Мы пошли обратно к козлам и обрезкам, сели.
— Я знал, что зальет, — говорит Армстид.
— Долго он держался, этот мост, — говорит Квик.
— Скажи лучше, Господь его держал, — говорит Дядя Билли. — Не помню, чтобы за двадцать пять лет молотком по нему кто ударил.
— Сколько же он тут стоял, Дядя Билли? — спрашивает Квик.
— Его построили… дай Бог памяти… в 1888 году, — говорит Дядя Билли. — А помню потому, что первым по нему проехал Пибоди — ко мне, когда Джоди родился.
— Если бы я ездил каждый раз, когда твоя жена приплод давала, он бы давно уж сносился, — говорит Пибоди.
Мы вдруг громко смеемся и разом смолкаем. Переглядываемся искоса.
— Много людей по нему переехало, — говорит Хьюстон, — последний раз в жизни.
— Это факт, — откликается Литлджон. — Это верно.

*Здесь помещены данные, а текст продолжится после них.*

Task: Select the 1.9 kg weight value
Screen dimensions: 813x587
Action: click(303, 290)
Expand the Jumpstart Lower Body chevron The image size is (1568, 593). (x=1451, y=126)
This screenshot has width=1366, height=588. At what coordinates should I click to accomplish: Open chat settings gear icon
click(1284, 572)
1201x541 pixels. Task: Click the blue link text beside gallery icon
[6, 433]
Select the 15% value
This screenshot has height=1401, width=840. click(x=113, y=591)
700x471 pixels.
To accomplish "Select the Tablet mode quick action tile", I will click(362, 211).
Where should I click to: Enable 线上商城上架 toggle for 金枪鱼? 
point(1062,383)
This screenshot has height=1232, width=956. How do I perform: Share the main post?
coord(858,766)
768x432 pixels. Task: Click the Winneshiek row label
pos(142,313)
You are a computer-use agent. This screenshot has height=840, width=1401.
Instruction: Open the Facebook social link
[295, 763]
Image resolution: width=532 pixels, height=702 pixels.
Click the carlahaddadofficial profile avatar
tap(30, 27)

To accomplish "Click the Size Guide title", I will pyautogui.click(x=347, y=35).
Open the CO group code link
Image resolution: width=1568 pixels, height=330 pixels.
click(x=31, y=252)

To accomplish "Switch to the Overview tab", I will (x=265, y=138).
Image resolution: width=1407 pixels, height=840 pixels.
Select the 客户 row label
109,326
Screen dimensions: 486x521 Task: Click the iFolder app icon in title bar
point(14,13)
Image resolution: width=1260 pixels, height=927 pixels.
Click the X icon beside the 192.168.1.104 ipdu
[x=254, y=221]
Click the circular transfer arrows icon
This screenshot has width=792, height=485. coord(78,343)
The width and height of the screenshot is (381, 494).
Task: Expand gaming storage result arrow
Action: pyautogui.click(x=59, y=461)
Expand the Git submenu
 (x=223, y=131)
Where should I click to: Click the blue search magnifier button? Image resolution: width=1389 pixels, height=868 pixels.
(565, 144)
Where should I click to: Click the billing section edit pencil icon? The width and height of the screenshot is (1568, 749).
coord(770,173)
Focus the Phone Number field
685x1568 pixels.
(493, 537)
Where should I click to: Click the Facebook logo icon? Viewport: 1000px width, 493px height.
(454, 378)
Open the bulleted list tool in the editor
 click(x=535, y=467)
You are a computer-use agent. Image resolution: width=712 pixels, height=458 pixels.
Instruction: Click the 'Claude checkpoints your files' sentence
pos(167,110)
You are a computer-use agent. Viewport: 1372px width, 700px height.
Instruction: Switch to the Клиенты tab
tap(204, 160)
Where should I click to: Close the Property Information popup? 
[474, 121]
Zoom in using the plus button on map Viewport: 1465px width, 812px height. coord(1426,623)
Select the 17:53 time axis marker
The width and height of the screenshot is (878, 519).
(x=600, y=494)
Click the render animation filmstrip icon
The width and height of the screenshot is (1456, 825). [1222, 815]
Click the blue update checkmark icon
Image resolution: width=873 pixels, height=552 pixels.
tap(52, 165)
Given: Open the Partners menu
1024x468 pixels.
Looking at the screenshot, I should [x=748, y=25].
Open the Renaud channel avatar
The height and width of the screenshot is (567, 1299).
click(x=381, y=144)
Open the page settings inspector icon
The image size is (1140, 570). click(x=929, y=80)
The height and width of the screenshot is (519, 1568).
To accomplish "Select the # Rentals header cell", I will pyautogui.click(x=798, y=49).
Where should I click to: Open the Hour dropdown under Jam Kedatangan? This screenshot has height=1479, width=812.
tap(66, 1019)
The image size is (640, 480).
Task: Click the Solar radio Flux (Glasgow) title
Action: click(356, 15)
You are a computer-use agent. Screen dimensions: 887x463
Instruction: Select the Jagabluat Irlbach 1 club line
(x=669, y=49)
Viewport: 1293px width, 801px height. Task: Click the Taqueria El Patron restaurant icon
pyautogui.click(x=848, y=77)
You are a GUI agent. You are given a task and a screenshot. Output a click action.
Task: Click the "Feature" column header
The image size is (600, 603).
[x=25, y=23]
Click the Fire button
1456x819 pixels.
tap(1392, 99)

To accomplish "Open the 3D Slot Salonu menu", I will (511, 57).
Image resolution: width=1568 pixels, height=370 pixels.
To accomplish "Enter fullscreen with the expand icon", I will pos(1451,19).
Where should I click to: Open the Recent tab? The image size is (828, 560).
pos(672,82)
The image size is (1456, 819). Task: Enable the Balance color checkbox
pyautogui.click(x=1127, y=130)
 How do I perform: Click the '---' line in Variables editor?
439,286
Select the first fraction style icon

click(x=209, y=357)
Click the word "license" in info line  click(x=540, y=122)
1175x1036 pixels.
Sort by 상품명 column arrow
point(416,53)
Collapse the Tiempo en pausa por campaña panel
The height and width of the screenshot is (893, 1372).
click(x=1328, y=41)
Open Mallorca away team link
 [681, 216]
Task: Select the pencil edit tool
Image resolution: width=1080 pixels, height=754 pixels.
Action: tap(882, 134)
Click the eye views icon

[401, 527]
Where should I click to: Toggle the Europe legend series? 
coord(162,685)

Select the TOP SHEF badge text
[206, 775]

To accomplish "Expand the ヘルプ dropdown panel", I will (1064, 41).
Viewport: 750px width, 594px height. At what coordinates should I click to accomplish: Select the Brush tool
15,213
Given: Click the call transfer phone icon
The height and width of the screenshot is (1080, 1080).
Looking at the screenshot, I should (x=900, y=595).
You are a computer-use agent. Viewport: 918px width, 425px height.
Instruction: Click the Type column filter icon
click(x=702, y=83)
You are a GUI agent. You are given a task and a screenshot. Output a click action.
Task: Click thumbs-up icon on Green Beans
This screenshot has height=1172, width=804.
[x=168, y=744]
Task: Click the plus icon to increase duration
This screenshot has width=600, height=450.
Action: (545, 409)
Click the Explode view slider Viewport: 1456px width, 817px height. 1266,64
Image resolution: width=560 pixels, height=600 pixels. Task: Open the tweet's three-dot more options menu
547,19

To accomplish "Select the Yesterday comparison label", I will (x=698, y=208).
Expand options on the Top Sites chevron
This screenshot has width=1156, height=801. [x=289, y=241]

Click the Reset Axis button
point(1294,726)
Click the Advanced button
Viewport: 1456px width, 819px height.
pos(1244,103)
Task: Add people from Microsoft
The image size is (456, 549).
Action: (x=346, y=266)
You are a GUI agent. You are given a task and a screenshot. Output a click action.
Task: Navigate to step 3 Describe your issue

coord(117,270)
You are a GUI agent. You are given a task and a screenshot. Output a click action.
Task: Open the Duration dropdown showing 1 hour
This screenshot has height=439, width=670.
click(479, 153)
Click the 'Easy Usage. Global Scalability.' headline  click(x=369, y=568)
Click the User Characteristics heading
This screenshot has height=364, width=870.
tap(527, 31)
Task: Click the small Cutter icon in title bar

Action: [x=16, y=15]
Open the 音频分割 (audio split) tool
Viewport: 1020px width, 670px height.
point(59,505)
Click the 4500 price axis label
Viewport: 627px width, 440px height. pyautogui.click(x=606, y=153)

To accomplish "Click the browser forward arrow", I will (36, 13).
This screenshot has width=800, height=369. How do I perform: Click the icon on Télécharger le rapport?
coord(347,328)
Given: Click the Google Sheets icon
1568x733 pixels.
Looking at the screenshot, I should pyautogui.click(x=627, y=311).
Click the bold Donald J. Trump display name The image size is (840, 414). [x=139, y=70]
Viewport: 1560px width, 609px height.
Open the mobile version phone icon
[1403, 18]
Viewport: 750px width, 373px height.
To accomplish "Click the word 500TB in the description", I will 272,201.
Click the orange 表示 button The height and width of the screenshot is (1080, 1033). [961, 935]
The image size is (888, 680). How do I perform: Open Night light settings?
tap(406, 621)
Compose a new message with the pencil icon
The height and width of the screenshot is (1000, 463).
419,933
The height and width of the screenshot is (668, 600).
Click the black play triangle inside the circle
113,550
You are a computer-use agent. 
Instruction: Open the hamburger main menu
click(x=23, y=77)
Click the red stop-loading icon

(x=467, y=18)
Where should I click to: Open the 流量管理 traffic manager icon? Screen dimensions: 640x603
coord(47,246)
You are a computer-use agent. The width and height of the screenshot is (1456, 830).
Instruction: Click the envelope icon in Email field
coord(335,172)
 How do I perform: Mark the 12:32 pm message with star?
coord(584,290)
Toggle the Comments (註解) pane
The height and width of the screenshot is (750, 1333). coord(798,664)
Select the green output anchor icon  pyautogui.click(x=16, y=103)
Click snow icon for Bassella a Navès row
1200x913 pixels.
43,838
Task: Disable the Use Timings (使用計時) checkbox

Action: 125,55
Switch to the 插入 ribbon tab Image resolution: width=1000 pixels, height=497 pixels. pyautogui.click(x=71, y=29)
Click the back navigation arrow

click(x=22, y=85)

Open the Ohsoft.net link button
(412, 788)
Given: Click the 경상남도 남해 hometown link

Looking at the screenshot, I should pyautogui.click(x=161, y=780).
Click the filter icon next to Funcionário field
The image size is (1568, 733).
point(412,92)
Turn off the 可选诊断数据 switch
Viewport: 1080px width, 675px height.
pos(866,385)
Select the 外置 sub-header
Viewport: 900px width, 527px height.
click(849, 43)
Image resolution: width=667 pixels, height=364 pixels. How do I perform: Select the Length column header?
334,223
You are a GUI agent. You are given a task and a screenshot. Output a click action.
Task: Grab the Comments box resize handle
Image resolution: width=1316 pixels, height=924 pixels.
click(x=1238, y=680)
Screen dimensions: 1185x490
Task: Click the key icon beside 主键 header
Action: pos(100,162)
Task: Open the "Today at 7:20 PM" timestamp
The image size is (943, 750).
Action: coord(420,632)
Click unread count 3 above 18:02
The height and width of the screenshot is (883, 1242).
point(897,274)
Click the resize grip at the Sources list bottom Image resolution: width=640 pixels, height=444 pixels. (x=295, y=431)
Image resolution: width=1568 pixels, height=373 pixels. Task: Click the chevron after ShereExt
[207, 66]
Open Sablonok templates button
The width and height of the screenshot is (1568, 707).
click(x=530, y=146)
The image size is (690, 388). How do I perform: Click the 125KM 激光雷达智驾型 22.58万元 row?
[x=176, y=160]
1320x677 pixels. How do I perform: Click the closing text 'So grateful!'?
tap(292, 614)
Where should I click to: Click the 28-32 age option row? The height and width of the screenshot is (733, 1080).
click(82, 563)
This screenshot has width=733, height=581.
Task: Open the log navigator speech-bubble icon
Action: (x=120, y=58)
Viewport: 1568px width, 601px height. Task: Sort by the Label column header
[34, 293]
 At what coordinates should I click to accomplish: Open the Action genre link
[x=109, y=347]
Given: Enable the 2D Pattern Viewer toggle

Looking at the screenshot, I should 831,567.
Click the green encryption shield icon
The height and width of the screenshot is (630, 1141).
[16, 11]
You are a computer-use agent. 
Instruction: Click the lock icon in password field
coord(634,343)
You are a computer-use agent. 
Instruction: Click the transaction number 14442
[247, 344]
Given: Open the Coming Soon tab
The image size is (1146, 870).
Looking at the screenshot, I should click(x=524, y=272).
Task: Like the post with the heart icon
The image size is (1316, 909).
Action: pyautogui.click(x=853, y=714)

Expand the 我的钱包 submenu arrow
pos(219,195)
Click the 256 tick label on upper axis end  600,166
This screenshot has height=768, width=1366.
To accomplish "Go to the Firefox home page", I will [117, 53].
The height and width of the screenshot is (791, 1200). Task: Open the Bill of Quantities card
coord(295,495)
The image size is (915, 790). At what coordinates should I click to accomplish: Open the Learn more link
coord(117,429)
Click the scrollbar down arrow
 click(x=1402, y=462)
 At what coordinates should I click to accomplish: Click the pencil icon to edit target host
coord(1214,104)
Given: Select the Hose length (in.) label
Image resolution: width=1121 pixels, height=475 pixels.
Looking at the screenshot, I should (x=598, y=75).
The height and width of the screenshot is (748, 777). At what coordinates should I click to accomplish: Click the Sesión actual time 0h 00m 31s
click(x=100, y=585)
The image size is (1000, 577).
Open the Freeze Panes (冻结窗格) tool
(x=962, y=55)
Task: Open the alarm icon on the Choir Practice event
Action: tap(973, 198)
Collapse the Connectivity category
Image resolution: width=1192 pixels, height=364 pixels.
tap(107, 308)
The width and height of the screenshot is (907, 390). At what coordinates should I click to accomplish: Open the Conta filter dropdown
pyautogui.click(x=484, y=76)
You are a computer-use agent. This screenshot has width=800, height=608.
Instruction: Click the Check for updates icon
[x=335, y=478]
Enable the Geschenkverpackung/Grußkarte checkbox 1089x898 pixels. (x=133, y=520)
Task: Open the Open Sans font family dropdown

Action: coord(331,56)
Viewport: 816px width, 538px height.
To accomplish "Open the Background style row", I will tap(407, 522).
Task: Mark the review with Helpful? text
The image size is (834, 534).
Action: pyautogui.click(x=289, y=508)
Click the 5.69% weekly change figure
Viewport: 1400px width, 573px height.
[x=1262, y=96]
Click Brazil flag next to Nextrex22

— Одной уж теперь не удастся, — говорит Армстид. — Им с ней на мулах до города два-три дня. Пока в Джефферсон отвезут да потом обратно — как раз неделя.
— А что Ансу втемяшилось везти ее в Джефферсон? — спрашивает Хьюстон.
— И Анс так решил, — говорит Квик.
— Да, — говорит Дядя Билли. — Вот плывет человек всю жизнь без руля, без ветрил, а потом возьмет да такое удумает, чтобы всем хлопот устроить выше головы.
— Ну, теперь разве только сам Господь поможет перебраться через реку, — говорит Пибоди. — Ансу одному не справиться.
— Думаю, Он поможет, — говорит Квик. — Он уж давно Ансу помогает.
— Это факт, — говорит Литлджон.
— Так давно, что и бросить теперь жалко, — говорит Армстид.
— Я думаю, Он как все у нас тут, — говорит Дядя Билли. — Так долго помогал, что теперь поздно бросать.
Выходит Кеш. Он надел чистую рубашку; мокрые волосы гладко зачесаны на лоб, гладкие и черные, как будто голову покрасили масляной краской. С трудом присаживается на корточки, мы за ним наблюдаем.
— Чувствуешь погоду-то? — спрашивает Армстид.
Кеш не отвечает.
— Сломанная кость всегда погоду чувствует, — говорит Литлджон. — У кого кость сломана, предсказывать может.
— Это счастье, что отделался сломанной ногой, — говорит Армстид. — На всю жизнь мог стать лежачим. Кеш, ты с какой высоты падал?
— Двадцать восемь футов четыре с половиной дюйма примерно, — говорит Кеш. Я подсаживаюсь к нему.
— На мокрых досках недолго поскользнуться, — говорит Квик.
— Обидно, — я говорю. — Но что ты мог сделать?
— Все это бабы, черти, — говорит он. — Я его строил, чтобы у ней с ним было равновесие. Строил по ее размеру и весу.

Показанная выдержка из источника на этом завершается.